Fatih Yaşarlı

Personal information
- Born: 5 March 1991 (age 35) Erzurum
- Height: 1.84 m (6 ft 0 in)
- Weight: 97 kg (214 lb; 15.3 st)

Sport
- Country: Turkey
- Sport: Amateur wrestling
- Weight class: 97 kg - 125 kg
- Event: Freestyle
- Club: Ankara Tedaş

Medal record
Men's freestyle wrestling
Representing Turkey
Military World Games
| Bronze medal – third place | 2019 Wuhan | 97 kg |
Yasar Dogu Tournament
| Gold medal – first place | 2016 Istanbul | 97 kg |
| Silver medal – second place | 2021 Istanbul | 125 kg |
| Bronze medal – third place | 2017 Istanbul | 97 kg |
| Bronze medal – third place | 2018 Istanbul | 97 kg |
| Bronze medal – third place | 2023 Istanbul | 125 kg |
World University Championship
| Gold medal – first place | 2014 Pecs | 97 kg |
| Bronze medal – third place | 2016 Çorum | 97 kg |
World Juniors Championships
| Bronze medal – third place | 2009 Ankara | 96 kg |
| Bronze medal – third place | 2010 Budapest | 96 kg |
European Juniors Championships
| Bronze medal – third place | 2010 Samokov | 96 kg |
European Cadets Championships
| Bronze medal – third place | 2008 Daugavpils | 96 kg |

= Fatih Yaşarlı =

Turkish freestyle wrestler

Fatih Yaşarlı is a Turkish freestyle wrestler competing in the 125 kg and +90 kg in beach wrestling divisions. He is a member of Ankara İlbank.

== Career ==
In 2016 European Wrestling Championships, he finished tenth. At the 2009 Mediterranean Games, he placed fifth. He was the 2014 champion and 2016 third in the University Games. He competed in 2009 and 2010 World Junior Championships and placed 3rd. At the 2017 Yaşar Doğu International Wrestling Tournament, he won a bronze medal.

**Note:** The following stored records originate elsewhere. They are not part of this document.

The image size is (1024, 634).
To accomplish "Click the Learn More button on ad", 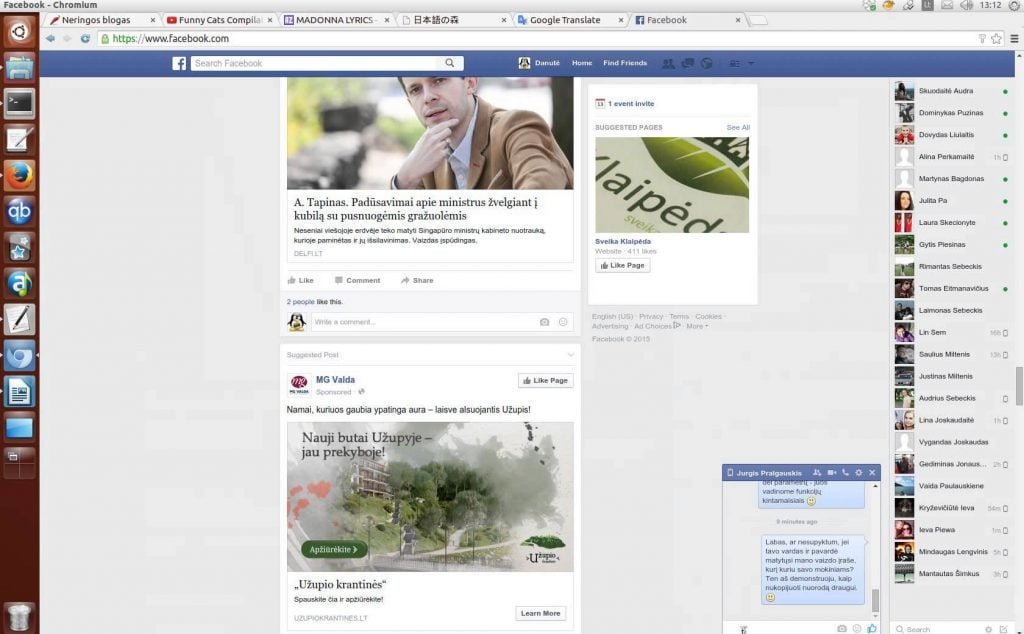I will coord(540,614).
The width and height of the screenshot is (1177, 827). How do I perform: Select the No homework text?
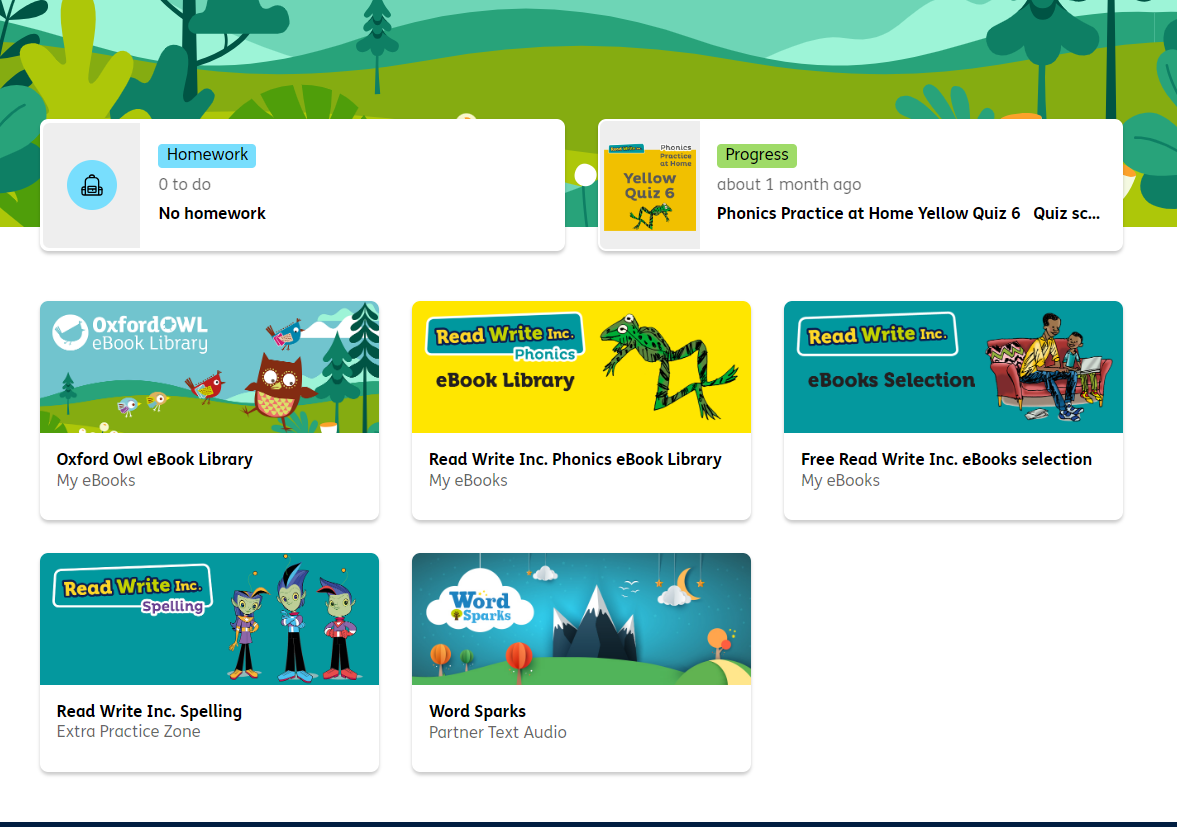pyautogui.click(x=212, y=214)
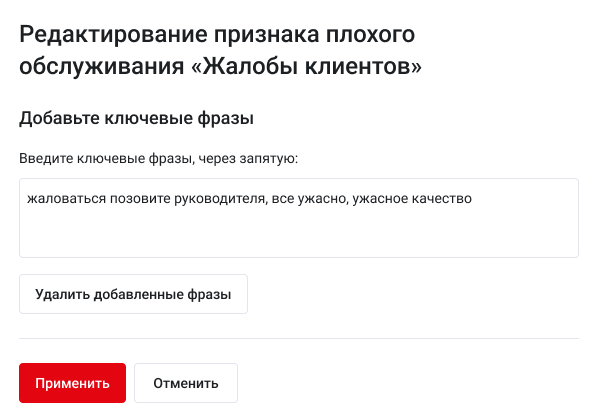Click the word Редактирование in the heading
The height and width of the screenshot is (417, 614).
click(x=116, y=34)
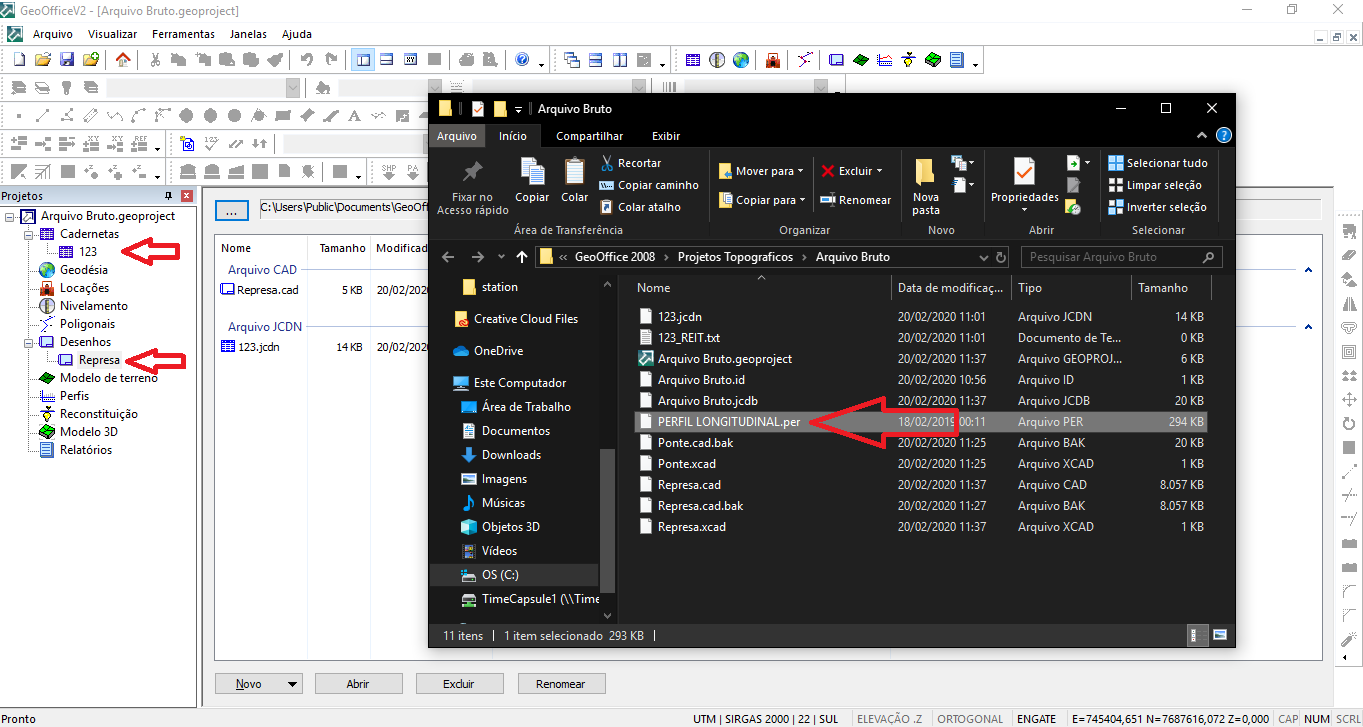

In 2019, he won bronze medal in the men's 97 kg event at the 2019 Military World Games held in Wuhan, China.

He won the gold medal by defeating his Georgian rival Mamuka Kordzaia in the +90 kg final match at the 2022 World Beach Wrestling Championships held in Saint Laurent du Var in France.